> **Supplied passage**
Famed for once housing one of Europe's biggest prisons, working-class Carabanchel has been dubbed the Spanish capital's SoHo in Time Out's 2023 ranking of the world's best neighbourhoods.

Madrid's Carabanchel neighbourhood named third coolest in the world
Madrid's Carabanchel has been named third-coolest in the world. Photo: Luis García (Zaqarbal) / Wikimedia Commons

Every year, Time Out scours the globe to find the world’s coolest neighbourhoods and this year’s list of the top 40 crowns Madrid’s Carabanchel number three.

The only neighbourhoods to rank higher than Carabanchel are Laureles in Medellín (Colombia) at number one and Smithfield in Dublin (Ireland) at number two.

Travel publisher Time Out states that this year’s choices are places with big personalities.

“Each area’s diversity is reflected in its food, culture and festivals. Community is key: locals have banded together to rebuild their neighbourhood after disaster, to protest the demolition of much-loved cultural venues or simply to create spaces where people can come together and have some fun”.

Carabanchel lies outside the Madrid M30 ring road and is located to the south of the centre, one of the poorer areas of the capital.

> **Written problem 1**
In the article about Carabanchel, which neighborhood holds the number one spot in Time Out's list?
> **Written problem 2**
Rewrite the stretch of the Carabanchel article from "Madrid's Carabanchel neighbourhood" through "with big personalities.", replacing "Carabanchel" with "Lavapiés" throughout.

> **Given material**
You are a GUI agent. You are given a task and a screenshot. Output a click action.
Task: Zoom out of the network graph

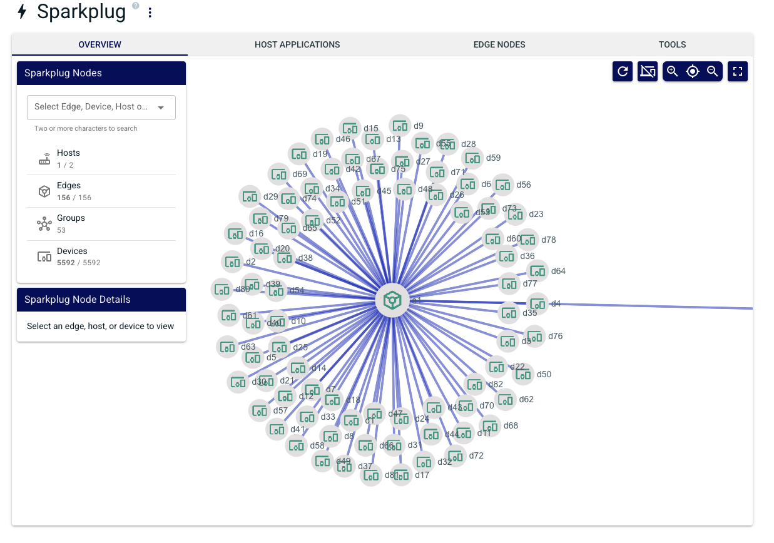(713, 71)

> **Problem solution 1**
Laureles in Medellín (Colombia)

> **Problem solution 2**
Madrid's Lavapiés neighbourhood named third coolest in the world
Madrid's Lavapiés has been named third-coolest in the world. Photo: Luis García (Zaqarbal) / Wikimedia Commons

Every year, Time Out scours the globe to find the world’s coolest neighbourhoods and this year’s list of the top 40 crowns Madrid’s Lavapiés number three.

The only neighbourhoods to rank higher than Lavapiés are Laureles in Medellín (Colombia) at number one and Smithfield in Dublin (Ireland) at number two.

Travel publisher Time Out states that this year’s choices are places with big personalities.